Ele argumentou que a reforma é o primeiro passo para reorganizar a economia do País. "Do jeito que está, se não tivermos a coragem de tocar as reformas que têm que ser implementadas, vamos passar o bastão para os nossos filhos e netos com o País todo desorganizado e sem capacidade de ter futuro."

Mourão ainda ressaltou que, diante da crise fiscal brasileira, a reforma é importante para garantir a aposentadoria das próximas gerações, assim como a realização de novos investimentos. "No ano passado, a cada R$ 100 que o governo arrecadou, R$ 73 foram para pagar aposentadoria. Sobraram R$ 27 para saúde, educação e o pessoal da ativa. Nossa capacidade de investimento foi praticamente para zero", calculou.

Destacando também a necessidade de ampliar a produtividade e reduzir a burocracia brasileira, Mourão foi bem recebido pelos quase 200 empresários que se juntaram a políticos pernambucanos para ouvir o vice-presidente em evento promovido pelo Lide Pernambuco no Recife.

Em pesquisa de opinião realizada na ocasião, 94% dos empresários presentes avaliaram como boa e ótima a proposta de reforma previdenciária apresentada pelo governo Bolsonaro. Por isso, Mourão focou seu apelo aos governadores do Nordeste, que, junto com parlamentares, têm tentado tirar da PEC o funcionalismo dos Estados e dos municípios.
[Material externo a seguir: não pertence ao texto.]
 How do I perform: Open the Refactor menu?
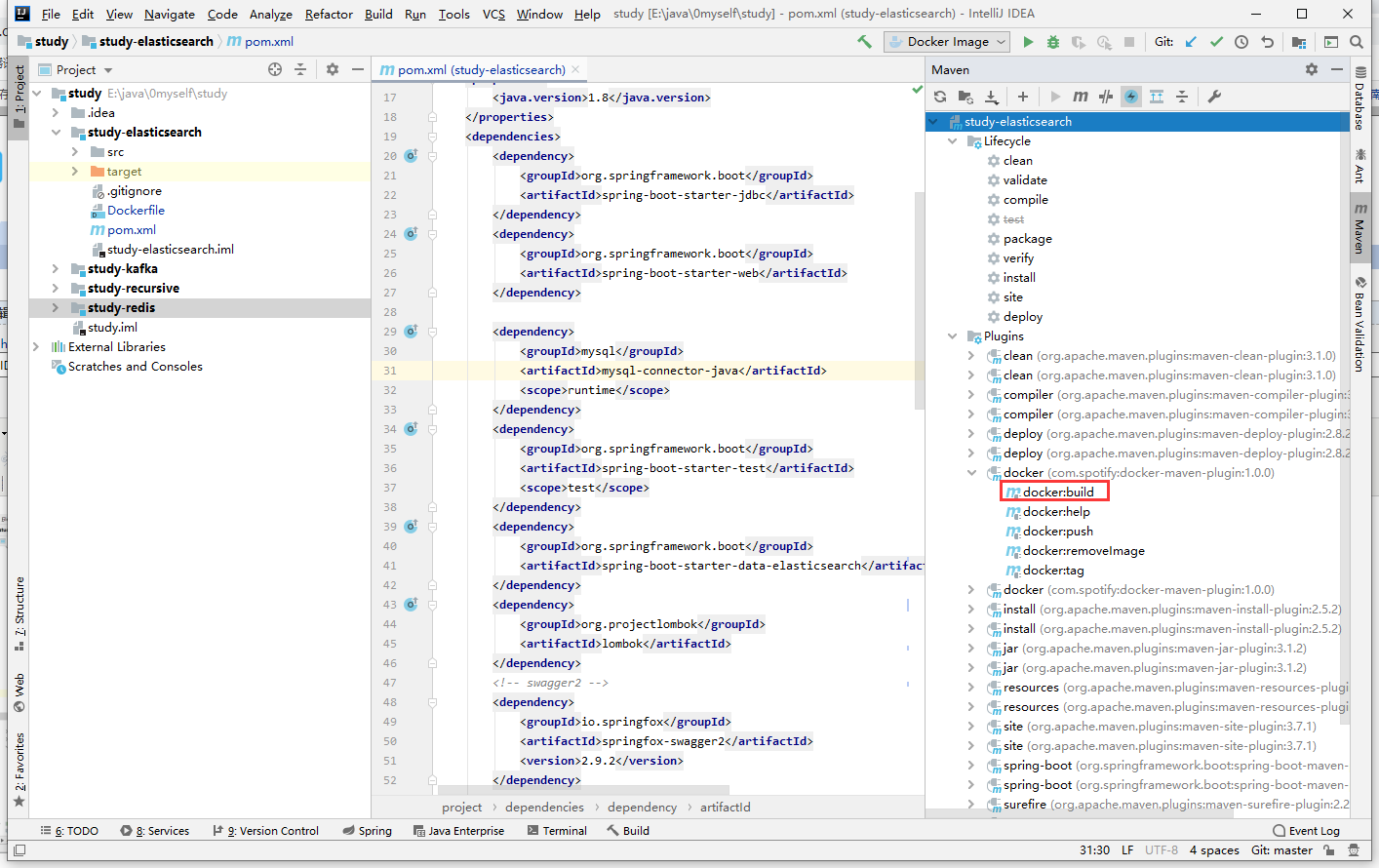[329, 14]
"Os governadores têm que trazer o ônus para si. Têm que superar o desconforto e a fadiga. Se o cara foi eleito, não pode ficar pensando na próxima eleição. Tem que buscar a solução do problema da população que o elegeu", criticou Mourão, dizendo que esse movimento pode ser prejudicial para os resultados da reforma. "Vários Estados não têm caixa. É preciso um esforço fiscal. Eles não podem permanecer como uma ilha enquanto o Executivo vai se virando para produzir os recursos necessários para cumprir todas as necessidades orçamentárias", alfinetou o vice-presidente.

Mourão ainda aproveitou a ocasião para criticar os parlamentares que têm se mostrado contra a PEC. Ele disse até que é uma "baixaria" que deputados e senadores que sabem da necessidade da reforma votem contra o projeto para evitar que o presidente Jair Bolsonaro carregue essa vitória e seja reeleito em 2022.

"Não se pode pensar dessa forma", afirmou Mourão, assegurando que o governo está disposto a negociar com todos para garantir a aprovação da PEC. "Não estamos pensando nas próximas eleições. Estamos pensando nas próximas gerações. E temos a paciência necessária para negociar tudo que for necessário."